India should focus on low-end manufacturing to harness population dividend

By Song Shengxia Source:Global Times Published: 2016/8/30 0:28:39

India should be realistic in addressing its employment issue and focus more on developing its low-end industries to create more jobs. Such urgency has been raised because there is skepticism about whether India can efficiently utilize its demographic dividend - the country is set to have the world's largest working-age population by 2020.

A recent article published by India's news outlet Firstpost warned that India may face massive unemployment and social unrest if it fails to change its current economic structure to focus on manufacturing industries in order to generate more jobs.
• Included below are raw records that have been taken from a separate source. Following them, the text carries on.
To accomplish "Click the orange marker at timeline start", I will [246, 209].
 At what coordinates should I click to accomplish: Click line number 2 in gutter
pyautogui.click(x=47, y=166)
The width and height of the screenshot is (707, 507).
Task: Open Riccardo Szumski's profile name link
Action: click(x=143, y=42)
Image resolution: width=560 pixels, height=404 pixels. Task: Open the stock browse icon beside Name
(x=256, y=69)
The observation was made based on an IndiaSpend analysis report which stated that in 2015 India added the fewest organized-sector jobs in seven years across eight important industries and that as much as 97 percent of the population is expected to work in unorganized sectors by 2017 that offer no formal monthly salary or social security benefits.  

Given the fact that India will soon or later have the world's largest working population - people aged 15 to 64 years - this observation doesn't seem like an exaggeration. According to  the IndiaSpend article, India will have the largest number of working-age people by 2020. This rise in the working  population will not automatically translate into economic growth momentum as the country's capacity to generate enough jobs and utilize labor efficiently remains in doubt.

There has long been a myth in India that the world's fastest growing economy could skip being a manufacturing base and move directly into a sustainable growth model relying on services.

There have even been calls for renewed focus on the services sector in India after a report released earlier this year suggested that the services sector contributed more than 60 percent to GDP in the 2015-16 financial year. But this conception should be considered wrong and dangerous.

Not only does this argument push back against the "Make in India" initiative launched by Prime Minister Narendra Modi in 2014 - which aims to transform India into a manufacturing powerhouse - but it also, in practice, may lead India into a trap where its huge population dividend cannot materialize.

According to research, the services sector absorbs only about a quarter of the labor force in India despite the fact that it accounts for more than half of GDP. On the other hand, manufacturing accounts for about 15 percent of the country's GDP and employs 11 percent of the labor force, a job absorptive capacity that is greater than the services sector.     

For the sake of creating more jobs to accommodate the growing working population, India should not neglect the manufacturing sector, especially low-end labor-intensive industries. This could also help absorb a large number of workers who are employed in unorganized sectors.

China lifted millions of people out of poverty in the last three decades by focusing on developing its own manufacturing industry. India should adopt a similar  down-to-earth approach to generate growth and create jobs. Whether India's fast pace of growth can persist depends on how quickly it realizes that the feasible route to inclusive growth is not by skipping past industrialization but by relying on the manufacturing industry to create more jobs, reduce poverty and create a middle class that can drive consumption. 

The author is a reporter with the Global Times.